I have been trying to learn the best way to recode variables in a column based on the condition of a name being associated with more than one race.
I have been working with a dataframe like this:
df <- data.frame('Name' = c("Jon", "Jon", "Bobby", "Sarah", "Fred"),
'Race' = c("Black", "White", "Asian", "Asian", "Black"))
What I am trying to do is recode any value that appears more than once in a group and transform it into a "multi-racial" category.
The end goal is to construct a dataframe like below:
df1 <- data.frame('Name' = c("Jon", "Bobby", "Sarah", "Fred"),
'Race' = c("Multiracial", "Asian", "Asian", "Black"))
The way I currently am doing it is by getting a list of people with multiple answers grouping race by name.

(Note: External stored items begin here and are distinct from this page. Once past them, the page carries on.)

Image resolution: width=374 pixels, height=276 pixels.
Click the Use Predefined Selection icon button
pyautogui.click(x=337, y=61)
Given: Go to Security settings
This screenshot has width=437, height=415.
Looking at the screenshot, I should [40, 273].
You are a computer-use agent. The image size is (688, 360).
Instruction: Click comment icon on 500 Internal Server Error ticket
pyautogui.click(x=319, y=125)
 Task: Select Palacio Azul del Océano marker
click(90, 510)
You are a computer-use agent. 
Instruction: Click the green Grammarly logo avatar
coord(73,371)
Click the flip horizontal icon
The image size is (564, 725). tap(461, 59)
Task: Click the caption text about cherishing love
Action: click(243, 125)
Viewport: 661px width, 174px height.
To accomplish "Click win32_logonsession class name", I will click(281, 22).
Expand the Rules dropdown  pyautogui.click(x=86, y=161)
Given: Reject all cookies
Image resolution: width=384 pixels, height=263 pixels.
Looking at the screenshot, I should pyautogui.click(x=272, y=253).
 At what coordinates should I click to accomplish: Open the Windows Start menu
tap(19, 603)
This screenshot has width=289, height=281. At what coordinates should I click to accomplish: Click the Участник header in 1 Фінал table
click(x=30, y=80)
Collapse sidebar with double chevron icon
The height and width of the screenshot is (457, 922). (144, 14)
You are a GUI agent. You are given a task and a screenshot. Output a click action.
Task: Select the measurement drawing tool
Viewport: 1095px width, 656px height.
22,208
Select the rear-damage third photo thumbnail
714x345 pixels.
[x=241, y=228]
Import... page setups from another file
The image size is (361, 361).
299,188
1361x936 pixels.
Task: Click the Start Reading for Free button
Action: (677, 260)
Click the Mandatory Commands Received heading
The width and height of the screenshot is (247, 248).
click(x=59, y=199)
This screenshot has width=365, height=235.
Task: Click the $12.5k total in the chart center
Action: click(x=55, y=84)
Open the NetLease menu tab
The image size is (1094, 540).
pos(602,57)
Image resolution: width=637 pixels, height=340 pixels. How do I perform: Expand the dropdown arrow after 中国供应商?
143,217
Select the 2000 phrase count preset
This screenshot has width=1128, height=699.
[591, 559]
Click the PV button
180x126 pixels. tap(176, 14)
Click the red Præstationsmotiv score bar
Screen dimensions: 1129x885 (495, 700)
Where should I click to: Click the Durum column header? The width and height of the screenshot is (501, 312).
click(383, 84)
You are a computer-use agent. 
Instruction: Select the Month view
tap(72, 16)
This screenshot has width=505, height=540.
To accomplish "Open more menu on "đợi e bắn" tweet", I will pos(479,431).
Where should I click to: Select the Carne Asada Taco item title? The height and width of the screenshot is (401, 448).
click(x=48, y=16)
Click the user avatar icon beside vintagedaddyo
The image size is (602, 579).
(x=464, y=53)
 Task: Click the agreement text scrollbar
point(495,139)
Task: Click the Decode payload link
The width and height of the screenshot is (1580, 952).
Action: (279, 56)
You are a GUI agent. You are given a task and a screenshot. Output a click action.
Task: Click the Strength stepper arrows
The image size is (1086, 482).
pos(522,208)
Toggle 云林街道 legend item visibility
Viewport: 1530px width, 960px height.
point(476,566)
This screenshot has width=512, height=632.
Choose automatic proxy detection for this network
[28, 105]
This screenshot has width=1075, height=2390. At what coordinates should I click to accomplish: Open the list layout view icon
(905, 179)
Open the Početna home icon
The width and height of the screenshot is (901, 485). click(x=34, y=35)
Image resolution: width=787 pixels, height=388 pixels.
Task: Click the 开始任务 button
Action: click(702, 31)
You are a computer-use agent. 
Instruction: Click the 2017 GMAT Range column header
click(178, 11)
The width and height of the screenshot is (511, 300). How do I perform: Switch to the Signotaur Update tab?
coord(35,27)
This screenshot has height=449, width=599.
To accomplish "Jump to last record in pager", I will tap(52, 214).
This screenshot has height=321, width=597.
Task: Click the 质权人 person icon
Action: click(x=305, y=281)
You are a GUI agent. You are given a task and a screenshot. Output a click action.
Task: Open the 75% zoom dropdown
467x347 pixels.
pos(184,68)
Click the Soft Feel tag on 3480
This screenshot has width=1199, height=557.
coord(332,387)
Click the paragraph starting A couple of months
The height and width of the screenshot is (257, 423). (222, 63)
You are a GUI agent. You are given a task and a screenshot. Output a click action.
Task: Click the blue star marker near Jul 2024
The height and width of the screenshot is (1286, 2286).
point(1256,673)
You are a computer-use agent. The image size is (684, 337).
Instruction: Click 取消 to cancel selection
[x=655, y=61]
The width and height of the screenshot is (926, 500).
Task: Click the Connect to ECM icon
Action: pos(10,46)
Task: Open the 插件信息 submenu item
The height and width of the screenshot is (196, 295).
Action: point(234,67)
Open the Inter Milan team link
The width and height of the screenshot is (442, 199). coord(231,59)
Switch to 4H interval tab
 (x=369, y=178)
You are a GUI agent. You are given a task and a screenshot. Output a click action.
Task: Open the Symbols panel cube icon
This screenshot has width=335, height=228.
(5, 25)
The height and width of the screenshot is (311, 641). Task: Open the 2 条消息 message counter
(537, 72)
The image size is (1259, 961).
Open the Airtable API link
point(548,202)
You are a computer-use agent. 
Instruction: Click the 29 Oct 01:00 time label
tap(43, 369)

Then, get a list of the names with more than one answer and for the names with more than one answer only, replace the race with "multi-racial". Code shown below:
df1 <- unique(df[, c('Name', 'Race')])
multi_answer <-
df1 %>%
dplyr::group_by(Name) %>%
dplyr::summarise(n_answers = n_distinct(Race))
multi_answer <- multi_answer[multi_answer$n_answers >1,]
df1[df1$Name %in% c(multi_answer$Name), 'Race'] <- 'multi-racial'
df1 <- unique(df1)